Ao destinar grande parcela do Orçamento para aposentadorias, principalmente de servidores, e folha de salários do funcionalismo, Estado compromete futuro do país
A crise fiscal de dimensões históricas força reformas estruturais, como a da Previdência, e expõe mazelas de toda ordem, principalmente nos gastos públicos — da União, de estados e municípios. Há, então, um aspecto positivo, até pedagógico, de a crise indicar graves desvios no funcionamento do Estado, enquanto força reflexões sobre causas e medidas corretivas.
Os próprios efeitos da recessão — deflagrada pelo aumento do risco de insolvência do Tesouro, causado pelo lulopetismo — impactam a população de formas muito diversas, e isso por si só já alerta para carências.
Na edição de domingo, O GLOBO trouxe informações graves de pesquisa da economista Sonia Rocha, do Instituto de Estudos de Trabalho e Sociedade (Iets), sobre o efeito desse período de dois anos de profunda recessão, antecedidos por um de estagnação, sobre crianças e jovens, parcela vulnerável da população. A pobreza entre eles, até o limite de 14 anos de idade, que atingia a parcela de 25,8% em 2014, aumentou, um ano depois, para 29% —, e 2016 também foi de recessão. A situação piorou ainda mais, portanto.
Paralelamente a isso, de 2004 a 2015, a proporção de pobres em toda a população caiu de 33% para 16%. Confirma-se, então, o segmento de crianças e jovens como o mais sacrificado na crise. E não apenas nela.
Na faixa de 14 a 24 anos, a taxa de desemprego chegou a 30%, pouco mais que o dobro do índice médio de toda a população (13,7%, no primeiro trimestre.) Além de mais pobres, até porque têm difícil acesso ao mercado de trabalho, os jovens também são as maiores vítimas da violência.
Outra comparação negativa: de 2004 a 2015, o contingente de até 14 anos de idade teve seu peso na população reduzido de 27,4% para 21,2%, mas entre os pobres caiu bem menos : de 41,9% passou para 38,3%.
Com os idosos, ocorreu o oposto. No mesmo período, a participação dos de 60 anos e mais passou de 9,6% para 14,3% na população, mas seu peso entre os pobres ficou entre 3,2% e 3,6%.
Todas estas e várias outras estatísticas apontam para o diagnóstico de que as políticas de gastos do Estado privilegiam os mais velhos, relegando a plano secundário crianças e jovens. Apesar de todo o discurso dos governos ao contrário, à direita e à esquerda.

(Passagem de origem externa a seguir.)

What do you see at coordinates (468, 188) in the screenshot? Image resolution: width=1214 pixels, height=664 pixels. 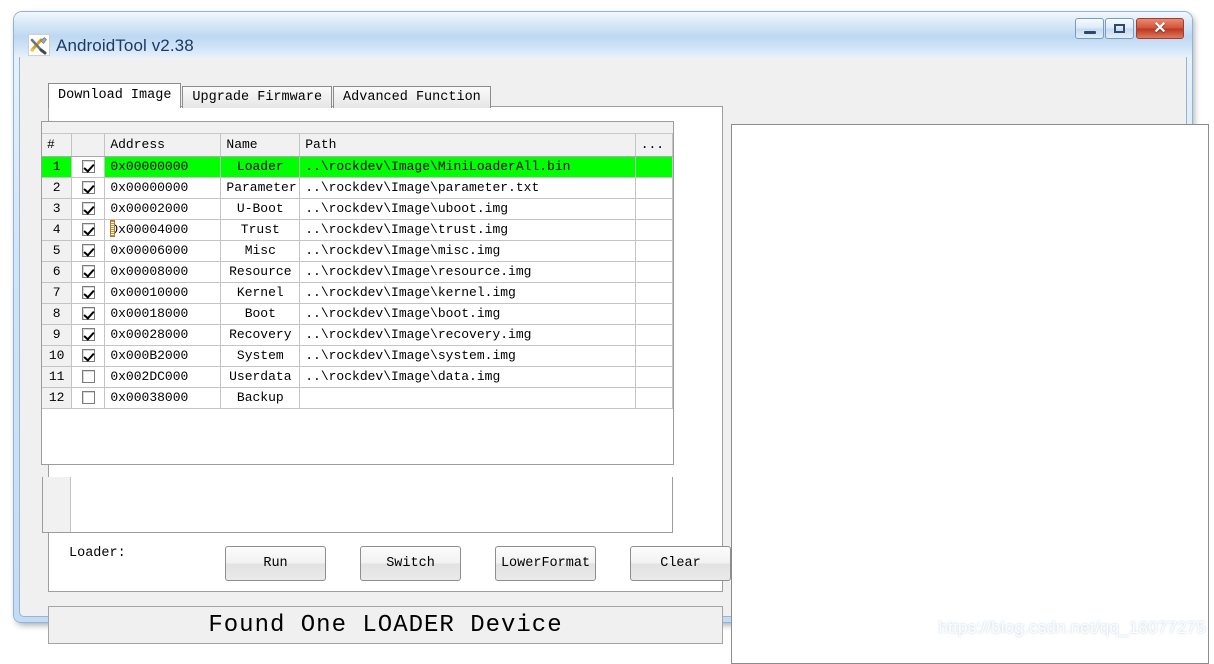 I see `cell-path: ..\rockdev\Image\parameter.txt` at bounding box center [468, 188].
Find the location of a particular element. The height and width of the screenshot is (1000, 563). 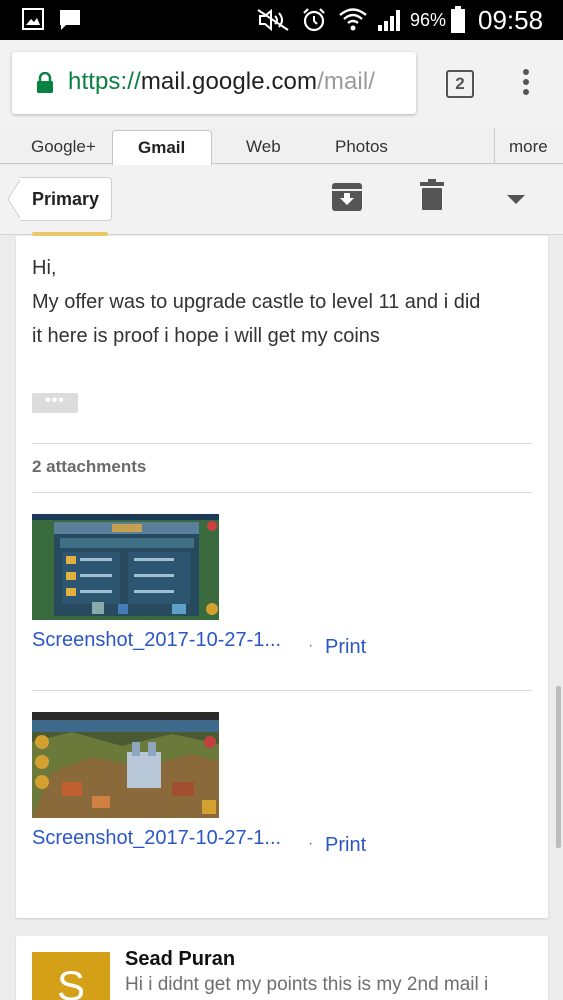

url-scheme: https:// is located at coordinates (104, 82).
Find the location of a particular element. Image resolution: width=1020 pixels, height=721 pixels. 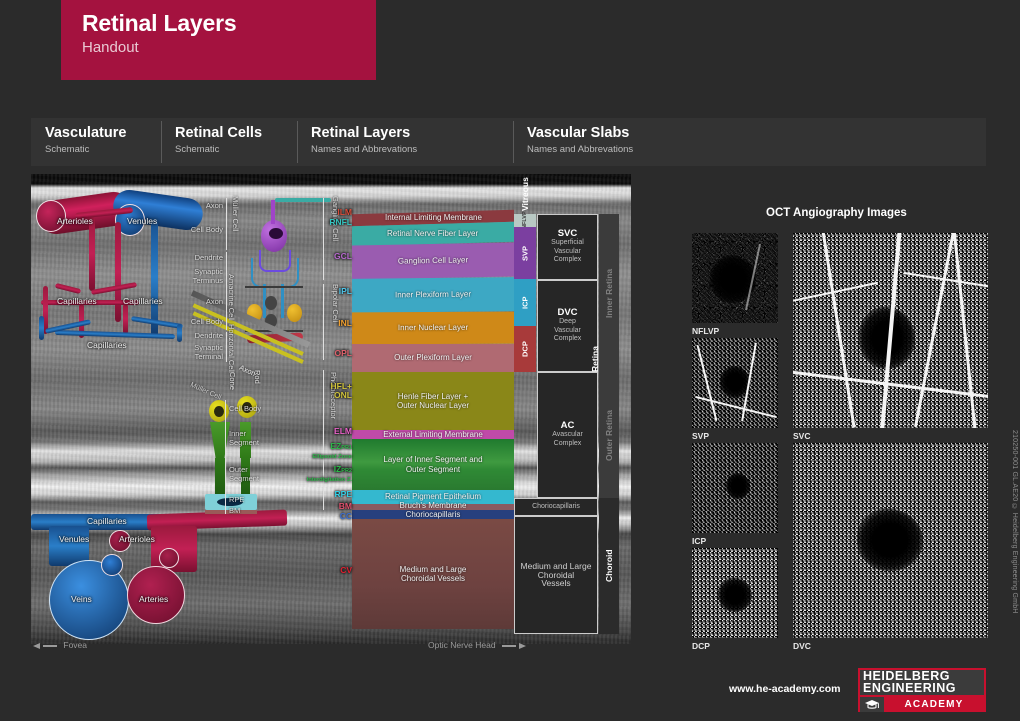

O fato de os gastos com a Previdência — aposentadorias, pensões e auxílios — absorverem cerca de 50% das despesas primárias da União (exceto juros) explica quase tudo. São despesas, por óbvio, canalizados para adultos.
Ficam em segundo plano despesas destinadas à Educação — de que crianças e jovens dependem de forma crucial. Há ainda a ação de grupos organizados na burocracia do Estado, com grande influência no Legislativo, capazes de se apropriar de grandes parcelas orçamentárias, para garantir altos salários e generosas aposentadorias.
Não é portanto, por acaso, que o Brasil é um país símbolo de injustiças sociais. Como esta de manter crianças e jovens na pobreza, vítimas da violência e com baixo nível educacional. A crise tem mostrado a todos esta tragédia. E que não se trata de uma deficiência conjuntural. A usina nacional de miséria está sempre em operação. Só que no momento ela se encontra mais visível.